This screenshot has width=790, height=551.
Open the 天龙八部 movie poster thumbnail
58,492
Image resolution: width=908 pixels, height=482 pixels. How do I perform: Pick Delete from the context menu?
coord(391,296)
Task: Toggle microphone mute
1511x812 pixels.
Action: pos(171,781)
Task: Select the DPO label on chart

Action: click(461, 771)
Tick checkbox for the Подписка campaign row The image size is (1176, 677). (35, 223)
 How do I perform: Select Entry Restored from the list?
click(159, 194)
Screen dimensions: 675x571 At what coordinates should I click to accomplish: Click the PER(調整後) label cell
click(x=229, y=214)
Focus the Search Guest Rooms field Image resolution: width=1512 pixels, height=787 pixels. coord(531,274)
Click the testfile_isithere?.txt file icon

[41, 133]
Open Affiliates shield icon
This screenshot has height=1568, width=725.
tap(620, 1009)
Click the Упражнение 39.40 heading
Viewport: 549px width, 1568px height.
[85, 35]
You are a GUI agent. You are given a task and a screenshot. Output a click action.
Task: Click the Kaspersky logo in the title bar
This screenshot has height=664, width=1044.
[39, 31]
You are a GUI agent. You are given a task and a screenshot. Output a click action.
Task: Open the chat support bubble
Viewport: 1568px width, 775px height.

_____

§ What is required: Return the lines above exactly, keeping every word.

§ Solved exercise:
This screenshot has width=790, height=551.
Open the 天龙八部 movie poster thumbnail
58,492
Image resolution: width=908 pixels, height=482 pixels. How do I perform: Pick Delete from the context menu?
coord(391,296)
Task: Toggle microphone mute
1511x812 pixels.
Action: pos(171,781)
Task: Select the DPO label on chart

Action: click(461, 771)
Tick checkbox for the Подписка campaign row The image size is (1176, 677). (35, 223)
 How do I perform: Select Entry Restored from the list?
click(159, 194)
Screen dimensions: 675x571 At what coordinates should I click to accomplish: Click the PER(調整後) label cell
click(x=229, y=214)
Focus the Search Guest Rooms field Image resolution: width=1512 pixels, height=787 pixels. coord(531,274)
Click the testfile_isithere?.txt file icon

[41, 133]
Open Affiliates shield icon
This screenshot has height=1568, width=725.
tap(620, 1009)
Click the Упражнение 39.40 heading
Viewport: 549px width, 1568px height.
[85, 35]
You are a GUI agent. You are given a task and a screenshot. Output a click action.
Task: Click the Kaspersky logo in the title bar
This screenshot has height=664, width=1044.
[39, 31]
You are a GUI agent. You are given a task and a screenshot. Output a click action.
Task: Open the chat support bubble
Viewport: 1568px width, 775px height.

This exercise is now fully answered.